Nel 1596papa Clemente VIII, tendenzialmente favorevole alla tesi di Molina, avocò a sé la questione molinista e nominò una commissione definita Congregazione de auxiliis, per dirimerla definitivamente; era difeso da Gregorio di Valencia, mentre i domenicani erano rappresentati da Tomas de Lemos.

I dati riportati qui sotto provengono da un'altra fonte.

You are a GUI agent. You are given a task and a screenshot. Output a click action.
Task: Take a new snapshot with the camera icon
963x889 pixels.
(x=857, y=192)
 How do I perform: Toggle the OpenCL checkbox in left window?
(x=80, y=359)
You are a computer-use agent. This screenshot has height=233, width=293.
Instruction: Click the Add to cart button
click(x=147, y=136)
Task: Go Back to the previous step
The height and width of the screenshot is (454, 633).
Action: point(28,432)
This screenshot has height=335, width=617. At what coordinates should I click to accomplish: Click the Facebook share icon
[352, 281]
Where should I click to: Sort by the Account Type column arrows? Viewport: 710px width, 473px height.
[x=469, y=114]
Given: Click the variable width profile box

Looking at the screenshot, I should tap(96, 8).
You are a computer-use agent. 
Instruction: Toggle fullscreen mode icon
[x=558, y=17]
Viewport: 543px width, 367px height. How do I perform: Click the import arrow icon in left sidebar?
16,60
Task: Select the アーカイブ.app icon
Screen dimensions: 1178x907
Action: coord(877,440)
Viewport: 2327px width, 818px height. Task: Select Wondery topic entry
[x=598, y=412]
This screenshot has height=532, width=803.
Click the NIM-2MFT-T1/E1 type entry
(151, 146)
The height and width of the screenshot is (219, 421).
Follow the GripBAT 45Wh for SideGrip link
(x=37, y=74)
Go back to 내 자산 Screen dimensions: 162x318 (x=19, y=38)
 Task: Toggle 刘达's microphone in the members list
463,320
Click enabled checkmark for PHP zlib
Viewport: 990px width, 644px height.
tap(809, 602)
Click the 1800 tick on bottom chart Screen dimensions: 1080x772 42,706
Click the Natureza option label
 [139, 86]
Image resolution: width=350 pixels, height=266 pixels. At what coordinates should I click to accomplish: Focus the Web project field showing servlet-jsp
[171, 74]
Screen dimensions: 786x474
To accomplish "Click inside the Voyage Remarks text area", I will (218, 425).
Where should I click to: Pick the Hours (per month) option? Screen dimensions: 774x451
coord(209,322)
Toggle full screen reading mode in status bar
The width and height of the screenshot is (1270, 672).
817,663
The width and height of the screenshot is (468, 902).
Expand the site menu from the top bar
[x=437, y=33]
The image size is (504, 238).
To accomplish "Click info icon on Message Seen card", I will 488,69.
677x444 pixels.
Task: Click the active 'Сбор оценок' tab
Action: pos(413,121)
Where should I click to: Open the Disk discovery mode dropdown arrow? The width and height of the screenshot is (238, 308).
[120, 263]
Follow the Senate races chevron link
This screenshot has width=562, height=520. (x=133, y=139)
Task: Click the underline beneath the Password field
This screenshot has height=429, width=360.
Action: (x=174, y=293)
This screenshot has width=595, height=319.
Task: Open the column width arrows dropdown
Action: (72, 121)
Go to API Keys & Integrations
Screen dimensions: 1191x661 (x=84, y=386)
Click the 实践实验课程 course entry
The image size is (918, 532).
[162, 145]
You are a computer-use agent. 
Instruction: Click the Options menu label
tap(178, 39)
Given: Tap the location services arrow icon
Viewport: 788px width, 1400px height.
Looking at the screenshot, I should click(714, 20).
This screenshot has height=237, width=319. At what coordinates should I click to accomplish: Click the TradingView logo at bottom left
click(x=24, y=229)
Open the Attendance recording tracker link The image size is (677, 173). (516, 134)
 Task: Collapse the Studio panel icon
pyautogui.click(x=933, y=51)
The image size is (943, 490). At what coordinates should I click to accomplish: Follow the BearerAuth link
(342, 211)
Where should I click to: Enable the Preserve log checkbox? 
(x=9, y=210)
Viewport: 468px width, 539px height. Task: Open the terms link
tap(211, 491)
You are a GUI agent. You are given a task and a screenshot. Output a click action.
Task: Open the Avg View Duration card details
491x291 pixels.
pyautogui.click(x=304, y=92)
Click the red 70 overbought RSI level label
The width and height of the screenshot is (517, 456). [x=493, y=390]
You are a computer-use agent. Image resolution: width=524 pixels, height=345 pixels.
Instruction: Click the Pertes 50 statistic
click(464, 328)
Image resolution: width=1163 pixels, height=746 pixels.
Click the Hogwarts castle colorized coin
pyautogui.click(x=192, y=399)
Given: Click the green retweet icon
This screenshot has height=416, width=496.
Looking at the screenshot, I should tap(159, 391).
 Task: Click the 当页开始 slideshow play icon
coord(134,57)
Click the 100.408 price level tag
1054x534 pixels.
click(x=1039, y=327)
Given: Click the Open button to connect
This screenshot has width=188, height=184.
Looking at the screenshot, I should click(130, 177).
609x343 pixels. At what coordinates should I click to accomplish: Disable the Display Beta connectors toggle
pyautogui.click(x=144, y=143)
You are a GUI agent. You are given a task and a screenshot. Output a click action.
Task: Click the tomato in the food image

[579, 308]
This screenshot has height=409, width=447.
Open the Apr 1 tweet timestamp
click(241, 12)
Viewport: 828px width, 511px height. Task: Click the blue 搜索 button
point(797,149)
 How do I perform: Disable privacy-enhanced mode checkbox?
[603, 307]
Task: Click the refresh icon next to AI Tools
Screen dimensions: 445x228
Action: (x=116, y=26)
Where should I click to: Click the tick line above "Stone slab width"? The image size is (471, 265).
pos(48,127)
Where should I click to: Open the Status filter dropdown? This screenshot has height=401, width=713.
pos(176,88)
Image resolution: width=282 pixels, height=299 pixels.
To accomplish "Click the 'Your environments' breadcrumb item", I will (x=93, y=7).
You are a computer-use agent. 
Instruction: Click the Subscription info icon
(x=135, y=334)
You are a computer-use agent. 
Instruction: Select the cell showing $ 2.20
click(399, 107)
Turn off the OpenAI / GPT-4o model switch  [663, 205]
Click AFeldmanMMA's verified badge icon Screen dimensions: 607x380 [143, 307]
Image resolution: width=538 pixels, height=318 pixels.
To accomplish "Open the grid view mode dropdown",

La morte del pontefice rimandò la sentenza al suo successore Paolo V che, sentiti i pareri di due eminenti teologi Francesco di Sales e Roberto Bellarmino, pose fine alla controversia senza decretare vincitori e vinti.
Notevole fu anche il contributo di Molina alla dottrina giuridica dell'epoca: nel suo De iustitia et iure (1593–1609) trattò dei rapporti tra stato e Chiesa e accennò ai problemi economici del suo tempo.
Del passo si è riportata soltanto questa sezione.